Published: 00:00, 12 June 2013
A dad has been given a dressing down after drugs were found at the Dover home he shares with his nine-year-old child.
Brian Phipps, 33, was with his son when police raided the property in East Cliffe and discovered cannabis, cocaine and an ecstasy-like substance worth up to £12,000.
Judge James O’Mahony told him: “You have the responsibility for a nine-year-old son. It is your duty to be a role model and that that doesn’t mean having drugs in the home he is living in!”
Prosecutor Dominic Connolly told Canterbury Crown Court that officers executed a search warrant at Phipps’ home in July last year.
Also present was Phipp’s nine-year-old son and also a tenant.
When officers arrived, Phipps confirmed he was in possession of herbal cannabis and retrieved it from two plastic boxes on a shelf.
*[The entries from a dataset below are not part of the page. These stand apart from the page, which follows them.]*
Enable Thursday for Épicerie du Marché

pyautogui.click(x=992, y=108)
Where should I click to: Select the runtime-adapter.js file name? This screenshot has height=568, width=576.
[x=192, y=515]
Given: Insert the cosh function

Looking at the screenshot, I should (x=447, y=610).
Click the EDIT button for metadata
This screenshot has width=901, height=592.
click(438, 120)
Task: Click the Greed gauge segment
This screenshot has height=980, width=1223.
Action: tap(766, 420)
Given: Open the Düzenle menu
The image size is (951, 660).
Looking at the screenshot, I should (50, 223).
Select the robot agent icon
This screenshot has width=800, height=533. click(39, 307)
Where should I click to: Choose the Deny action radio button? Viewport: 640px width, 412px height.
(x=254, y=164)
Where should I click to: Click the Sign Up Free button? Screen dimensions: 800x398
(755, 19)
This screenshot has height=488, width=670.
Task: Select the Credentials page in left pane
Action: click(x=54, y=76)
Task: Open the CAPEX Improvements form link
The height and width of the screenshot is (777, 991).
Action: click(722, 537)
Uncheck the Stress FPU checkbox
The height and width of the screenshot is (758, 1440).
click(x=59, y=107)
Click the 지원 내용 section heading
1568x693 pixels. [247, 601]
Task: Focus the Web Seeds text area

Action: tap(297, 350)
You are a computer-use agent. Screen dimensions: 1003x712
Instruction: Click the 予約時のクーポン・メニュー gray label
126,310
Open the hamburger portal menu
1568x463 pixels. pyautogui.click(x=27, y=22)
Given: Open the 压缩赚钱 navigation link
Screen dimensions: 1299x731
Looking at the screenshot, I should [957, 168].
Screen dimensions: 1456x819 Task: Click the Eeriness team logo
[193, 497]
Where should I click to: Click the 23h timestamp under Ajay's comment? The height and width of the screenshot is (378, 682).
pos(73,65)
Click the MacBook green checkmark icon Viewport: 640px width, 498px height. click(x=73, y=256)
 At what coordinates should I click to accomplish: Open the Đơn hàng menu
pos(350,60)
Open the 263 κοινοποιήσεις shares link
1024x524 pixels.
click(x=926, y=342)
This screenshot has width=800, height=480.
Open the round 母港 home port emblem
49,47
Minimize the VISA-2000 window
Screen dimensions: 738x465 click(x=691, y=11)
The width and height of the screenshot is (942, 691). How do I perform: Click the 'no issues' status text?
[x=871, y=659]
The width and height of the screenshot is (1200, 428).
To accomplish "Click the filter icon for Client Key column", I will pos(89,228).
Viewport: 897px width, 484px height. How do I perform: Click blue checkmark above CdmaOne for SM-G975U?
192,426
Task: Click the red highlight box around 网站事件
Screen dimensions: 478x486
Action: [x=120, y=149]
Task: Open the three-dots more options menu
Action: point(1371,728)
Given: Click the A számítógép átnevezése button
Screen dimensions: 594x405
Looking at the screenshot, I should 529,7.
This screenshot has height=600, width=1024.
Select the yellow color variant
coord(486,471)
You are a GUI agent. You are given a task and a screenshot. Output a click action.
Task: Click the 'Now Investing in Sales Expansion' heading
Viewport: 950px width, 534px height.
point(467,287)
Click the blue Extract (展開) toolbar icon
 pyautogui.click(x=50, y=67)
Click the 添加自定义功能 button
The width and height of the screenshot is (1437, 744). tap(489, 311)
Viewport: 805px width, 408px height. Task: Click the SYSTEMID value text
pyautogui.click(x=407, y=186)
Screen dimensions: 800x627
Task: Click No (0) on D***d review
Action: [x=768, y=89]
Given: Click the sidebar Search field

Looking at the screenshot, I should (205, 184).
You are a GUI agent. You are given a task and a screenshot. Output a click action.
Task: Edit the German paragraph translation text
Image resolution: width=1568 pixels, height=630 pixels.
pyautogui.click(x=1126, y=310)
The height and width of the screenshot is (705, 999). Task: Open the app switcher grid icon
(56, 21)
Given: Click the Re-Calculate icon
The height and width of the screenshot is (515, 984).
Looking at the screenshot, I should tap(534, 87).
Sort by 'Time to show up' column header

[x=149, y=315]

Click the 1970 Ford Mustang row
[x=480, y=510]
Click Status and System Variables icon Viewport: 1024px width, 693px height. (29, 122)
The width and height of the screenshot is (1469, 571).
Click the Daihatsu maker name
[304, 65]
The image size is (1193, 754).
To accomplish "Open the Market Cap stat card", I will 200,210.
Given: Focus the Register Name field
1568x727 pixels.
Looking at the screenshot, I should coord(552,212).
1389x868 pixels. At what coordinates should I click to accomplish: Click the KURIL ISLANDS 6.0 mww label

Cocaine was also found in his bedroom.
“Officers then searched the basement where they found a brown ammunition box and inside a plastic food container was a white powder, later identified as BZP, a Class C drug sold as an alternative to ecstasy.”
“You have the responsibility for a nine-year-old son. It is your duty to be a role model and that that doesn’t mean having drugs in the home" - Judge James O'Mahony
Phipps, who admitted possessing drugs intending to sell them and a third charge of having a Class C drug, claimed a previous tenant had left the BZP in a shed.
Experts later claimed the drug had a street value of between £9,700 and £11,640.
Police later checked Phipp’s phone and discovered he had been dealing in other drugs “on a commercial basis, offering £10 and £20 amounts,” said Mr Connolly.
He was given a five-month jail sentence suspended for two years, placed under partial house arrest for the next six months and ordered to wear an electronic tag.
Judge O’Mahony told him: “This is a last chance for you. You can’t go on flouting the law quite deliberately, whatever attitude you may have towards drugs.
“The reality is that medical reports show that people taking cannabis, especially the strong variety, suffer from psychosis... including young people, whose brains are really seriously damaged.”